Те встрепенулись, усиленно закивали.
— Да-да, настоящие. Глинка, Моцарт, Рахманинов. — Это звучало как отзыв.
— Гайдн, Мендельсон, Прокофьев? — сказал Морковин.
— Вебер, Скрябин, Шостакович.
— Проходите, — улыбаясь сказал Морковин. — Очень рад познакомиться. Сейчас все меньше и меньше тех, кто всерьез любит серьезную музыку.
— А мы любим, — скромно потупившись, сказали Круглов и Мишин. — Очень. Даже обожаем. Жить без нее не можем.
Морковин с признанием посмотрел на гостей.
— Хотите послушать Баха или Вивальди?
— В принципе, конечно, хотим, — замялись гости. — Очень хотим. Но сегодня такая дождливая погода. На сердце так тяжело. Так невыносимо грустно. Нельзя ли по этой причине послушать в порядке исключения чего-нибудь чуточку полегче?
— Сарасате или Гершвина?
— Ммм, ммм…
— Тогда Поля Мориа или Давида Тухманова? Модно, современно…
— Тоже великолепно, но все-таки слишком уж серьезно для первого знакомства.
— Теперь я вижу, что вы настоящие ценители музыки, — с иронией сказал Морковин. — Значит, безымянные авторы некогда популярных песен?
— Во-во, — обрадовались Круглов и Мишин. — Как раз это мы имели в виду. Немножко малинки, то есть клубнички… «Помню, помню, помню я, как меня мать любила. И не раз и не два она мне говорила…» — с подъемом спели они.

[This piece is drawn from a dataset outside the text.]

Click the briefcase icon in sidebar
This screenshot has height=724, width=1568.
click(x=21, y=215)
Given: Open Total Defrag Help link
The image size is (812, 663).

— С этого бы и начинали, — ласково сказал Морковин и душевно продолжал: — Классика для пенсионеров и престарелых — верно? А нас воротит от этого слюнтяйства. Верно?!
— Совершенно верно, — обрадовались Круглов и Мишин. — Вы как в воду смотрите. Мы именно такие. Классику любим-обожаем, но классика разная бывает. Мы за легкую классику. Самую-самую…

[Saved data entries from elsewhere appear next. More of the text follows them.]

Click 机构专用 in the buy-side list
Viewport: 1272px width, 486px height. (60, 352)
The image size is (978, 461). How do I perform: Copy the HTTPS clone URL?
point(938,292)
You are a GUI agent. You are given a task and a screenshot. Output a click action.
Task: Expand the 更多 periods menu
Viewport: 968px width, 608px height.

— Тронут вашим вниманием, — сказал Морковин. — Спасибо за откровенность. — И гостеприимно указал на дверь: — Можете воспользоваться, пока есть еще время. И помните — мои двери широко открыты для вас.

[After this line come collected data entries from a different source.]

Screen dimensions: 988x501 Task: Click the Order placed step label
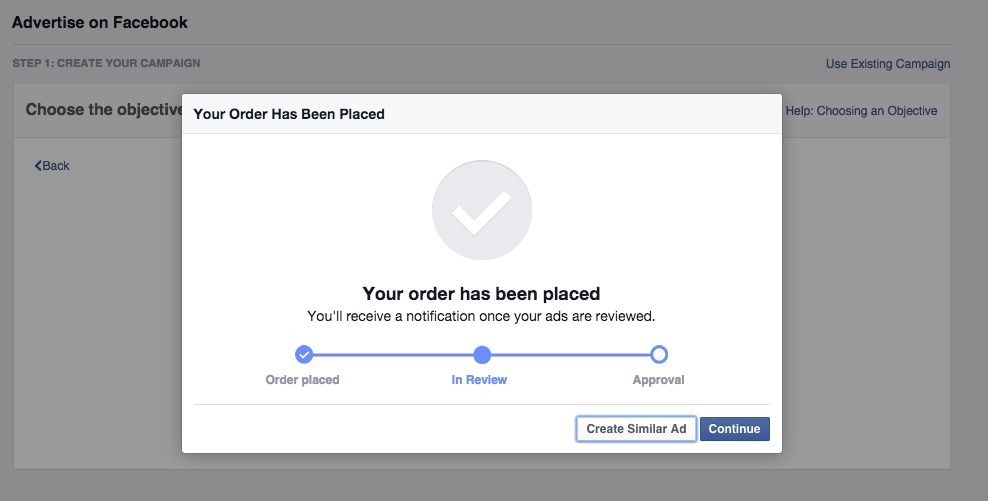[x=302, y=380]
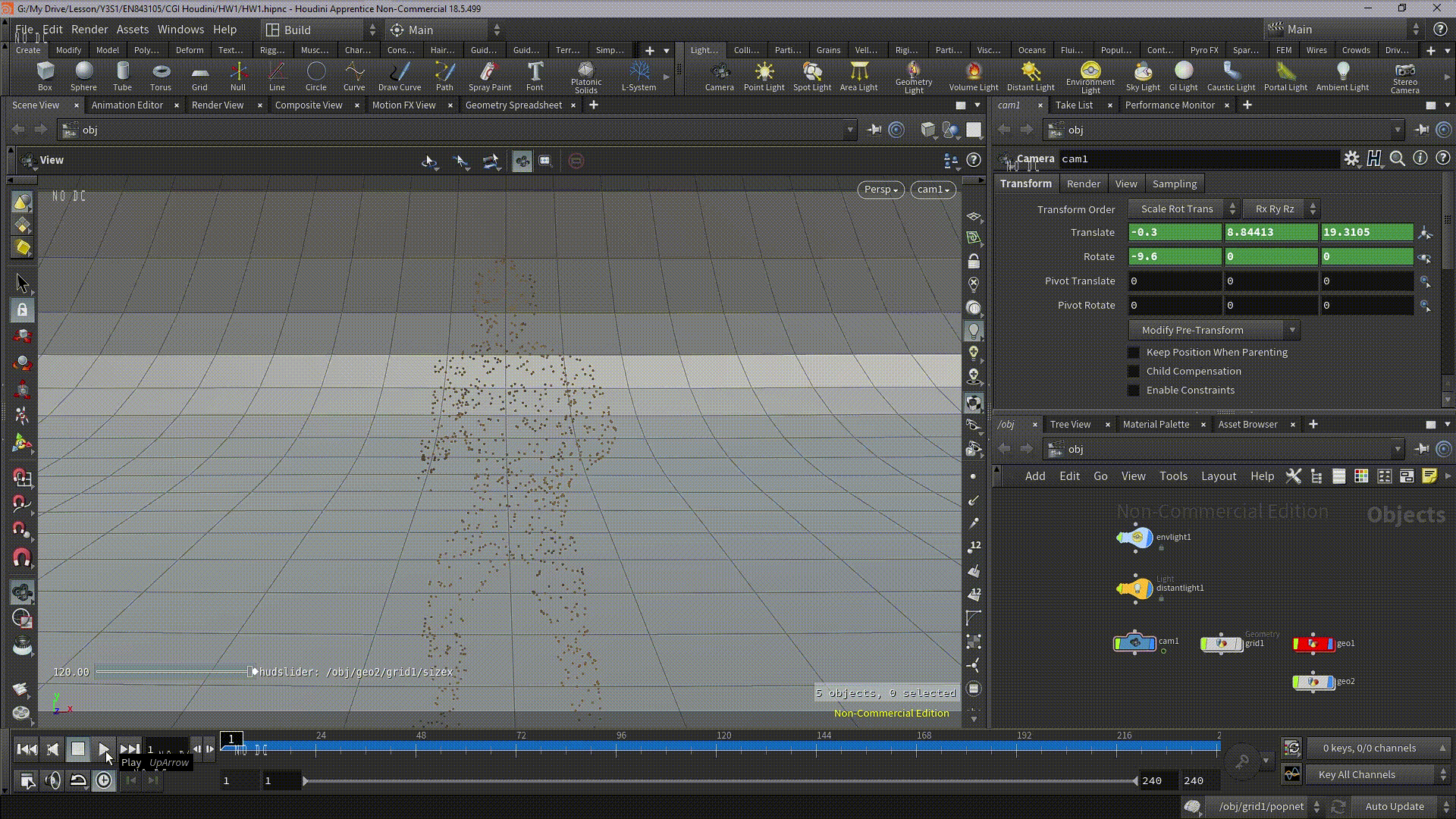
Task: Click the Pyro FX shelf tool
Action: coord(1205,49)
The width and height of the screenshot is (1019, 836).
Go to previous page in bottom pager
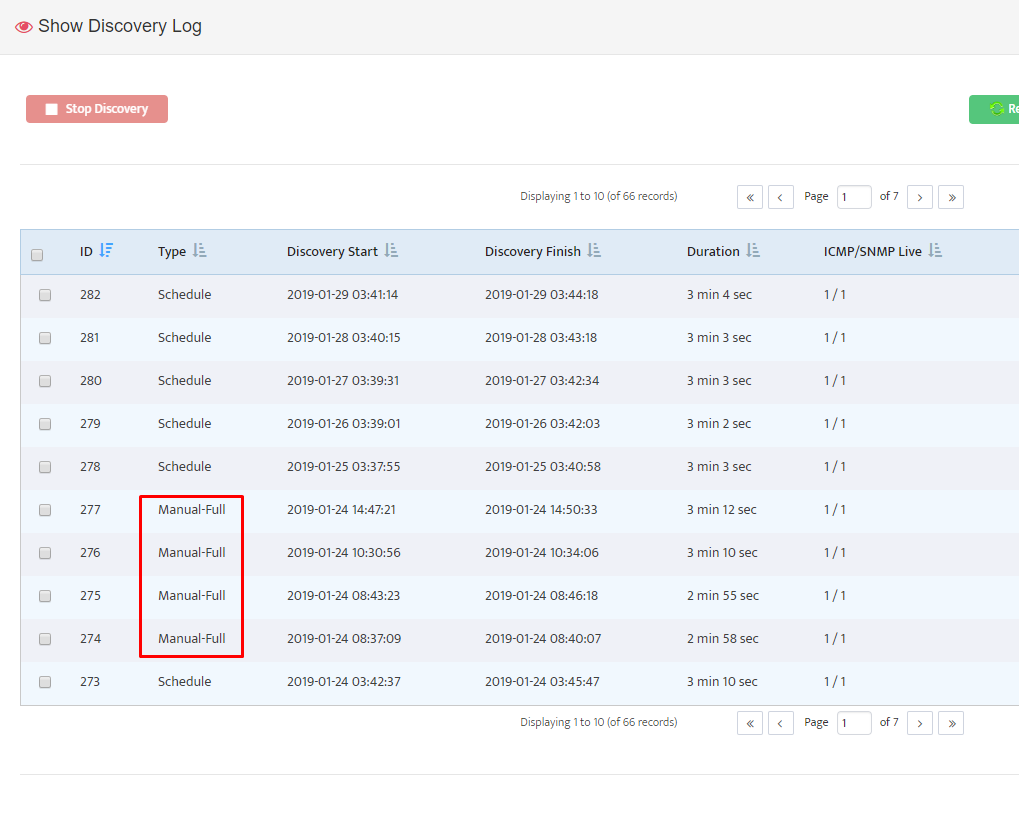780,723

Похоже, Мишин и Круглов еще ничего не понимали.
— С этой стороны, разумеется, — добавил Морковин.
И тут только до них, меломанов, наконец дошло. Упали на колени, запричитали, ломая руки:
— Простите, мы больше не будем.
— И не надо! — сказал Морковин, поочередно поднял каждого за ворот и как кутенка вынес за порог. — Никогда не выдавайте себя за ценителей серьезной музыки. Это может плохо кончиться, — внушительно сказал он.
Вслед меломанам понеслась разухабистая песня в отличной записи: «Помню, помню, помню я, как меня мать любила…»
С ЗАМКАМИ И БЕЗ ЗАМКОВ
Это верно. Новое с трудом пробивает себе дорогу. Недавно я побывал в доме отдыха, где сделали еще один шаг вперед в смысле культуры обслуживания. Ликвидировали замки. Везде. Вплоть до уборных.